▶ [To do]: Format the lines below as a numbered list, leaving out any blank lines.

▶ [Element and text location data]:
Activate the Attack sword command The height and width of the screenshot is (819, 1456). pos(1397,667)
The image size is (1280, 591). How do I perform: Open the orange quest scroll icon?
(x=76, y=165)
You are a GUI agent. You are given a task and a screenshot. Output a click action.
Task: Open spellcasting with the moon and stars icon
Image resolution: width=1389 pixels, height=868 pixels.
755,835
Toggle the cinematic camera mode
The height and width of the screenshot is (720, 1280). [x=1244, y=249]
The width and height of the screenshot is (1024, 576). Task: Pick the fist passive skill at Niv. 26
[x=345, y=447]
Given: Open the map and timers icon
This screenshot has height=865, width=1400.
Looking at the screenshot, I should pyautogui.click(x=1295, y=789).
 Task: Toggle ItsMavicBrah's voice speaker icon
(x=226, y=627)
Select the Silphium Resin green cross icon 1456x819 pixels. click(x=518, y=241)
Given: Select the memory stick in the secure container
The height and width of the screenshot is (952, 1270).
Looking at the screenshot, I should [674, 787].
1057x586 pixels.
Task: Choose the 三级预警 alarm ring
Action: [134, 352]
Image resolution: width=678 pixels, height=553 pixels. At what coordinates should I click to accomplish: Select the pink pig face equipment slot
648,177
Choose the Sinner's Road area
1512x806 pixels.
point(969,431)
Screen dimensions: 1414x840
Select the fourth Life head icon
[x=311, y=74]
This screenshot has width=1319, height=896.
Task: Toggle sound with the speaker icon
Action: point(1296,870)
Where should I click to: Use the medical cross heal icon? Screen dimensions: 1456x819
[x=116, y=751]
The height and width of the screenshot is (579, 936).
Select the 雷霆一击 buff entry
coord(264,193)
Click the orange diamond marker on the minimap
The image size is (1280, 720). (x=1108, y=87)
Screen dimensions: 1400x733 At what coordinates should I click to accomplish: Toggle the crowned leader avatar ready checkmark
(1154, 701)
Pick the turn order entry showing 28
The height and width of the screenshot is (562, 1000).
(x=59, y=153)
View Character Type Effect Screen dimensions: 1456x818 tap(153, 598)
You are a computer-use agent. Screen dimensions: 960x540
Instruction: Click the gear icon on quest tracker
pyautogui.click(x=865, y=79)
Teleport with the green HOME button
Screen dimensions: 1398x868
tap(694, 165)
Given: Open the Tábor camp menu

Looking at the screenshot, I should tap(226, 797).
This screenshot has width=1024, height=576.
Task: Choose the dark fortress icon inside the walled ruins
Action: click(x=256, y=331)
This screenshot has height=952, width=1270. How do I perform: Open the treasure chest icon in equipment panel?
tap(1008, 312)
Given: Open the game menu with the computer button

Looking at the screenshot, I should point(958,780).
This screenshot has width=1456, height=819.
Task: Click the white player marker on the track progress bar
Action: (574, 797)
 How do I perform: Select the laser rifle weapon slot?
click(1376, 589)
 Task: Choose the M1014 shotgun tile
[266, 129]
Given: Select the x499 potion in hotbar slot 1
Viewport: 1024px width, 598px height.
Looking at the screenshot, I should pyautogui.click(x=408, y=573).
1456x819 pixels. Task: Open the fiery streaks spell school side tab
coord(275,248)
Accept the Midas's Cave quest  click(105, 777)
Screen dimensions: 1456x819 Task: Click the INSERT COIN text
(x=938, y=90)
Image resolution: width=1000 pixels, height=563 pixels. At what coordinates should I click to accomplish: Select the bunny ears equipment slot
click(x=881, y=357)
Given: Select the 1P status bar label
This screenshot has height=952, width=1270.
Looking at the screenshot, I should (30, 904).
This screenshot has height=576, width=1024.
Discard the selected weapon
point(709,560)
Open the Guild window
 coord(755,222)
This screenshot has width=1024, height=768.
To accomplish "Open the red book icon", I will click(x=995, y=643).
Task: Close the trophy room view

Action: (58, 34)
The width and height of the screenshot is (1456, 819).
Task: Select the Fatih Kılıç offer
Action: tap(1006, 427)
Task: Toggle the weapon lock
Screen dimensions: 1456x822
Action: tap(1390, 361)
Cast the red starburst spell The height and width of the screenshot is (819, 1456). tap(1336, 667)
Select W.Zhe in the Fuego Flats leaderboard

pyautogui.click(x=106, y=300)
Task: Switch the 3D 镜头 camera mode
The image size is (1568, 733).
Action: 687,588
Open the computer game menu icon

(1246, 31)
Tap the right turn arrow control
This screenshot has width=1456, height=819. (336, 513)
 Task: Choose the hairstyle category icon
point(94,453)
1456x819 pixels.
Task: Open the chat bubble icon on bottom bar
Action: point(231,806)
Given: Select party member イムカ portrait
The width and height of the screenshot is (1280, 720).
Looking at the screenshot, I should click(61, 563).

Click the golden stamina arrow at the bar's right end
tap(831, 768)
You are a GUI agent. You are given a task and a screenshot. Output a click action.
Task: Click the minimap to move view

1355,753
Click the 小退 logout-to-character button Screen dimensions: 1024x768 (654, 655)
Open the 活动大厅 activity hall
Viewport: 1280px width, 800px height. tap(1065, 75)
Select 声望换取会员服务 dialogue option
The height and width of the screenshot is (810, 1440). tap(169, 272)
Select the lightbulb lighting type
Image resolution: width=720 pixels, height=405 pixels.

▶ [Result of the exercise]:
1. Activate the Attack sword command The height and width of the screenshot is (819, 1456). pos(1397,667)
2. The image size is (1280, 591). How do I perform: Open the orange quest scroll icon?
3. (x=76, y=165)
4. You are a GUI agent. You are given a task and a screenshot. Output a click action.
5. Task: Open spellcasting with the moon and stars icon
6. Image resolution: width=1389 pixels, height=868 pixels.
7. 755,835
8. Toggle the cinematic camera mode
9. The height and width of the screenshot is (720, 1280). [x=1244, y=249]
10. The width and height of the screenshot is (1024, 576). Task: Pick the fist passive skill at Niv. 26
11. [x=345, y=447]
12. Given: Open the map and timers icon
13. This screenshot has height=865, width=1400.
14. Looking at the screenshot, I should pyautogui.click(x=1295, y=789).
15.  Task: Toggle ItsMavicBrah's voice speaker icon
16. (x=226, y=627)
17. Select the Silphium Resin green cross icon 1456x819 pixels. click(x=518, y=241)
18. Given: Select the memory stick in the secure container
19. The height and width of the screenshot is (952, 1270).
20. Looking at the screenshot, I should [674, 787].
21. 1057x586 pixels.
22. Task: Choose the 三级预警 alarm ring
23. Action: [134, 352]
24. Image resolution: width=678 pixels, height=553 pixels. At what coordinates should I click to accomplish: Select the pink pig face equipment slot
25. 648,177
26. Choose the Sinner's Road area
27. 1512x806 pixels.
28. point(969,431)
29. Screen dimensions: 1414x840
30. Select the fourth Life head icon
31. [x=311, y=74]
32. This screenshot has width=1319, height=896.
33. Task: Toggle sound with the speaker icon
34. Action: point(1296,870)
35. Where should I click to: Use the medical cross heal icon? Screen dimensions: 1456x819
36. [x=116, y=751]
37. The height and width of the screenshot is (579, 936).
38. Select the 雷霆一击 buff entry
39. coord(264,193)
40. Click the orange diamond marker on the minimap
41. The image size is (1280, 720). (x=1108, y=87)
42. Screen dimensions: 1400x733 At what coordinates should I click to accomplish: Toggle the crowned leader avatar ready checkmark
43. (1154, 701)
44. Pick the turn order entry showing 28
45. The height and width of the screenshot is (562, 1000).
46. (x=59, y=153)
47. View Character Type Effect Screen dimensions: 1456x818 tap(153, 598)
48. You are a computer-use agent. Screen dimensions: 960x540
49. Instruction: Click the gear icon on quest tracker
50. pyautogui.click(x=865, y=79)
51. Teleport with the green HOME button
52. Screen dimensions: 1398x868
53. tap(694, 165)
54. Given: Open the Tábor camp menu
55. Looking at the screenshot, I should tap(226, 797).
56. This screenshot has width=1024, height=576.
57. Task: Choose the dark fortress icon inside the walled ruins
58. Action: click(x=256, y=331)
59. This screenshot has height=952, width=1270. How do I perform: Open the treasure chest icon in equipment panel?
60. tap(1008, 312)
61. Given: Open the game menu with the computer button
62. Looking at the screenshot, I should point(958,780).
63. This screenshot has width=1456, height=819.
64. Task: Click the white player marker on the track progress bar
65. Action: (574, 797)
66.  How do I perform: Select the laser rifle weapon slot?
67. click(1376, 589)
68.  Task: Choose the M1014 shotgun tile
69. [266, 129]
70. Given: Select the x499 potion in hotbar slot 1
71. Viewport: 1024px width, 598px height.
72. Looking at the screenshot, I should pyautogui.click(x=408, y=573).
73. 1456x819 pixels. Task: Open the fiery streaks spell school side tab
74. coord(275,248)
75. Accept the Midas's Cave quest  click(105, 777)
76. Screen dimensions: 1456x819 Task: Click the INSERT COIN text
77. (x=938, y=90)
78. Image resolution: width=1000 pixels, height=563 pixels. At what coordinates should I click to accomplish: Select the bunny ears equipment slot
79. click(x=881, y=357)
80. Given: Select the 1P status bar label
81. This screenshot has height=952, width=1270.
82. Looking at the screenshot, I should (30, 904).
83. This screenshot has height=576, width=1024.
84. Discard the selected weapon
85. point(709,560)
86. Open the Guild window
87.  coord(755,222)
88. This screenshot has width=1024, height=768.
89. To accomplish "Open the red book icon", I will click(x=995, y=643).
90. Task: Close the trophy room view
91. Action: (58, 34)
92. The width and height of the screenshot is (1456, 819).
93. Task: Select the Fatih Kılıç offer
94. Action: tap(1006, 427)
95. Task: Toggle the weapon lock
96. Screen dimensions: 1456x822
97. Action: tap(1390, 361)
98. Cast the red starburst spell The height and width of the screenshot is (819, 1456). tap(1336, 667)
99. Select W.Zhe in the Fuego Flats leaderboard
100. pyautogui.click(x=106, y=300)
101. Task: Switch the 3D 镜头 camera mode
102. The image size is (1568, 733).
103. Action: 687,588
104. Open the computer game menu icon
105. (1246, 31)
106. Tap the right turn arrow control
107. This screenshot has width=1456, height=819. (336, 513)
108.  Task: Choose the hairstyle category icon
109. point(94,453)
110. 1456x819 pixels.
111. Task: Open the chat bubble icon on bottom bar
112. Action: point(231,806)
113. Given: Select party member イムカ portrait
114. The width and height of the screenshot is (1280, 720).
115. Looking at the screenshot, I should click(61, 563).
116. Click the golden stamina arrow at the bar's right end
117. tap(831, 768)
118. You are a GUI agent. You are given a task and a screenshot. Output a click action.
119. Task: Click the minimap to move view
120. 1355,753
121. Click the 小退 logout-to-character button Screen dimensions: 1024x768 (654, 655)
122. Open the 活动大厅 activity hall
123. Viewport: 1280px width, 800px height. tap(1065, 75)
124. Select 声望换取会员服务 dialogue option
125. The height and width of the screenshot is (810, 1440). tap(169, 272)
126. Select the lightbulb lighting type
127. Image resolution: width=720 pixels, height=405 pixels.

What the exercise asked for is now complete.